The permits are for a term of six years.
Woodside's G-8-AP is in the Browse Basin and expires in August, 2028. It covers 3,476 square kilometres across 42 blocks and is between retention leases WA-28-R and WA-31-R.
It lies directly on top of its Browse fields, which hold 10% CO2.
The project to send gas 900 kilometres to the North West Shelf facility to use as LNG backfill has been paused since 2020 but since the Russian invasion of Ukraine and changing world circumstances, has been back on the table.
CEO Meg O'Neill told a press conference at the APPEA conference in May CCS would be a part of the project from the get go.
The company must undertake subsurface geoscience and engineering studies by 2025 and a risk assessment for legacy wells in the area. It must acquire 250sq.km of new 3D seismic between 2025 and 2026 at an estimated cost of $6.5 million and complete well design and planning by 2028.

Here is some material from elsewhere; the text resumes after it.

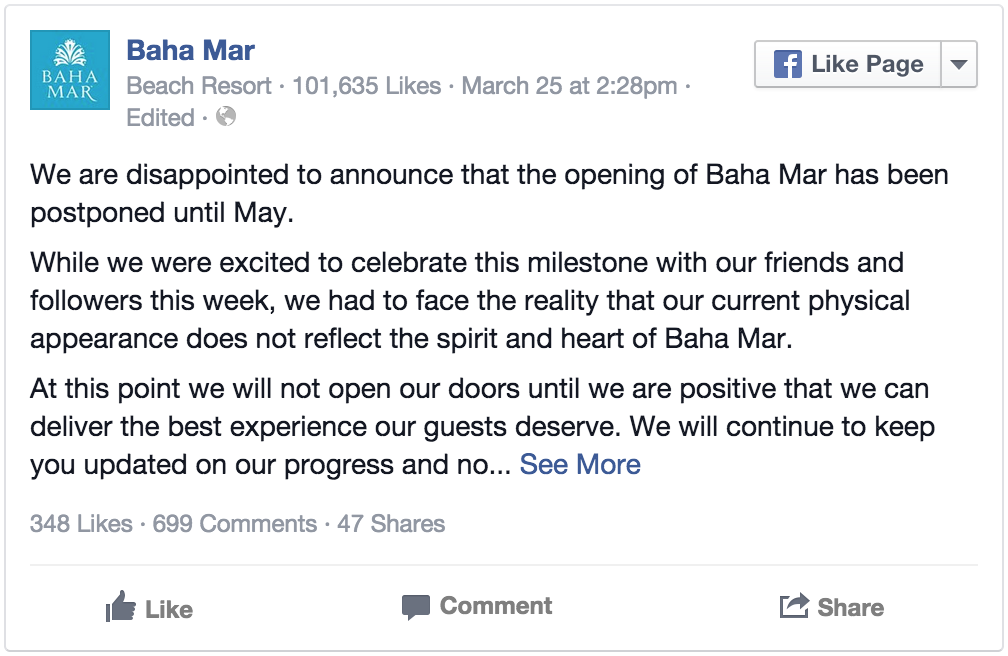Click the Share arrow icon
Viewport: 1008px width, 656px height.
point(794,605)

Inpex takes its G-7-AP, which is in the Bonaparte Basin and expires in August 2028. It is spread across 27,500sq.km and covers 348 blocks.
Inpex is operator but shares the block with Woodside and France's TotalEnergies. In addition to seismic acquisition the partners must drill two appraisal wells in the six-year work program at a cost of an estimated $105 million by 2025.

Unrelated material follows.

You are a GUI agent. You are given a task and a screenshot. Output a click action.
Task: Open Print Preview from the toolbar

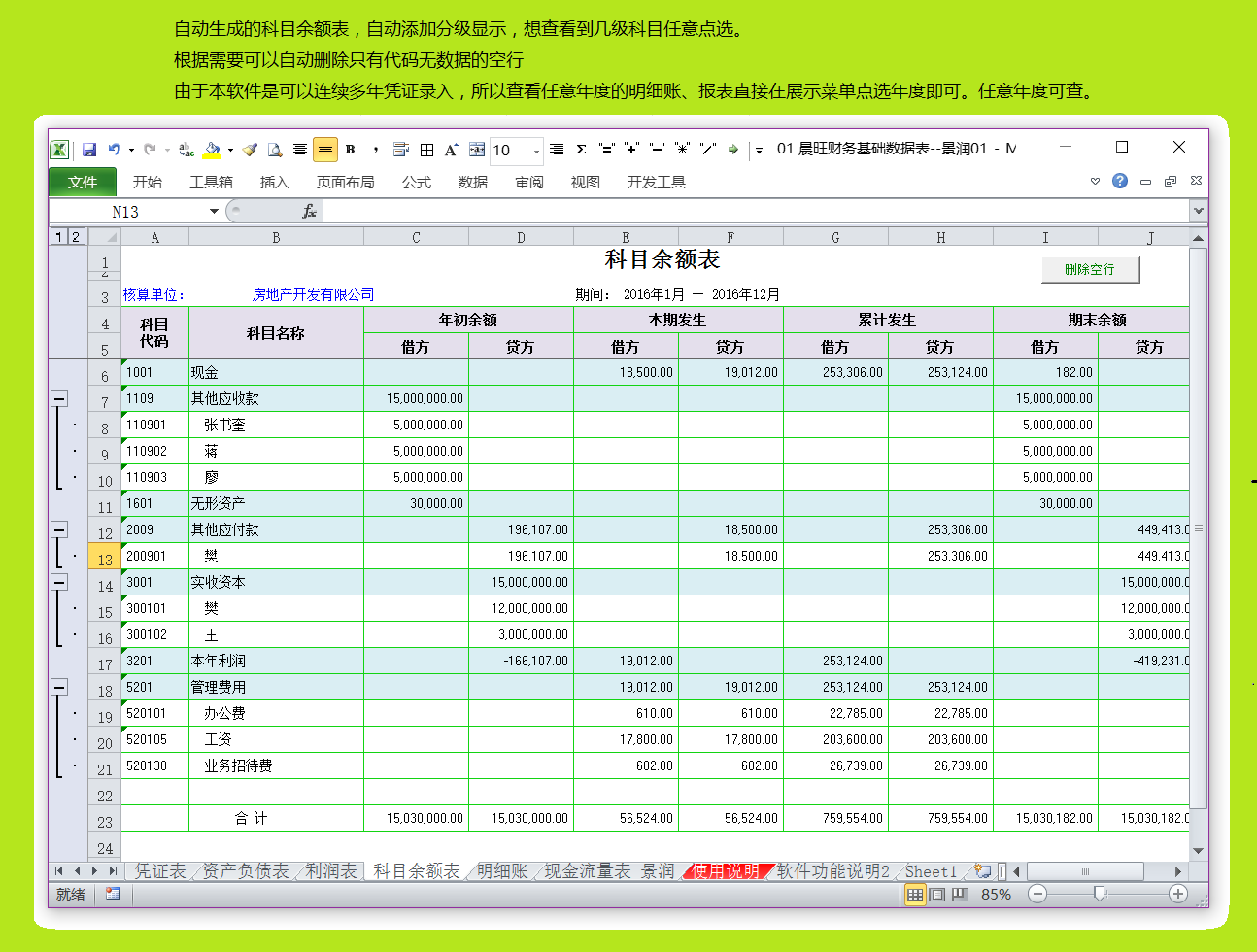275,150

The total work program is estimated to cost $159 million and includes large amounts of geological and reservoir modelling.
The permit is close to the Petrel Sub-basin, the Bayu-Undan fields, the Barossa field and Inpex's own Ichthys.
The company has pledged to build a CCS hub in Darwin to capture emissions and also suggested it may join Santos' ambitious Bayu Undan proposition, which would use the depleted reservoirs to store up to 10 million tonnes a year of CO2 some 560 kilometres offshore Darwin.